Estratto della pagina:
☆ ☆ ☆ ☆
NOTA: Potresti fornire indicazioni sulla macchina in questione, afflitta dal problema? Come ho fatto notare prima, il ragazzo che avevo conosciuto con gentoo con un problema simile stava usando un'architettura a 64 bit.

----------

## Onip

 *AlterX wrote:*   

> ma io non capisco: mi ha creato questa interfaccia, ma che ci devo fare io??
> 
> devo ricompilare il kernel, cosa??
> 
> non si capisce!!

 

niente. devi solo mettere a posto il tuo xorg.conf. ma credo che tu questo lo abbia già fatto.

ho installato + volte i driver nvidia da pacchetto binario ed è come emergerli. cambia che in portage mageri te li segnerà come non installati. anche coi binari della nvidia a ogni "cambio-kernel" vanno ricompilati i driver.

Hope this help

Byez

----------

## AlterX

Ok ragazzi ho risolto tutto!!!

Ho emerso i pacchetti mascherati, cioè la stessa versione che ho scaricato da nvidia; mi ha installato tutto, anche i moduli che il software preso da nvidia non faceva, e adesso sembra proprio che il flash dello schermo sia svanito!!!

secondo me è il kernel 2.6 che con i driver 1.0.6111 non andava proprio;

infatti la versione 1.0.6629, dice nvidia, che supportava anche il kernel 2.6

Ad ogni modo...
☆ ☆ ☆ ☆
[Voci di testo e di puntamento a elementi]
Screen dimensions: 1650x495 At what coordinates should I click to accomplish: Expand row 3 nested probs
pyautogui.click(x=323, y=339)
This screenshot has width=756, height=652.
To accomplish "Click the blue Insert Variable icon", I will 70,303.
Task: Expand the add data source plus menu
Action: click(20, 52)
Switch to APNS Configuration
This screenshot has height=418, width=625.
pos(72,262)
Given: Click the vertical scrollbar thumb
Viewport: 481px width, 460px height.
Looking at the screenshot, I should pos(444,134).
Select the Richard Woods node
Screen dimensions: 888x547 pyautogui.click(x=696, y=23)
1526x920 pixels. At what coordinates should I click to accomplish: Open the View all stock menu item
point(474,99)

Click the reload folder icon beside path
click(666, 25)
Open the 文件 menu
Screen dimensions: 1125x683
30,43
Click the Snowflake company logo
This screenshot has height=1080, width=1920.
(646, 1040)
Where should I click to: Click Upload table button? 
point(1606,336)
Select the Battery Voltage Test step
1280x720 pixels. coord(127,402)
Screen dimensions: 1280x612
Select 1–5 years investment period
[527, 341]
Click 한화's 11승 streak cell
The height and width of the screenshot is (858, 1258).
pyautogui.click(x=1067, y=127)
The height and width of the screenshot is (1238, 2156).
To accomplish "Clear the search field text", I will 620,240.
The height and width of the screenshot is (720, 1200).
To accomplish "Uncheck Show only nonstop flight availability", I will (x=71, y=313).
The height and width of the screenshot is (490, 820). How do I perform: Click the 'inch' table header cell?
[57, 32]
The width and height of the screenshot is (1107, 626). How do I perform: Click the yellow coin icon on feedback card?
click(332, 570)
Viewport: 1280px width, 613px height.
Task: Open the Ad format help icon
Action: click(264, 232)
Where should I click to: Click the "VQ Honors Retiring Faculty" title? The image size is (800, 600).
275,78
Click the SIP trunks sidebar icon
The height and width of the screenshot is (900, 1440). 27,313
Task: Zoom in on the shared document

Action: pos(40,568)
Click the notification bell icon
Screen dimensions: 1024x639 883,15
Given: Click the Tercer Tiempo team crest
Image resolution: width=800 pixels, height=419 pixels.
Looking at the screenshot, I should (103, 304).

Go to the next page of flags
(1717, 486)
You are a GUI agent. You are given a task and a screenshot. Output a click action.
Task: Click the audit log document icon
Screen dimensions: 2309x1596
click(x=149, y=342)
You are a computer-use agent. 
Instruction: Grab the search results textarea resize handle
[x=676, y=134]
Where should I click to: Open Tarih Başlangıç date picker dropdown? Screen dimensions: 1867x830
☆ ☆ ☆ ☆
Cosa si chiede:
Puoi riportare alla lettera il passo della discussione sui driver nvidia compreso tra "Ho emerso i" e "schermo sia svanito!!!", estremi inclusi? Le voci provengono da un'altra fonte.

La risposta:
Ho emerso i pacchetti mascherati, cioè la stessa versione che ho scaricato da nvidia; mi ha installato tutto, anche i moduli che il software preso da nvidia non faceva, e adesso sembra proprio che il flash dello schermo sia svanito!!!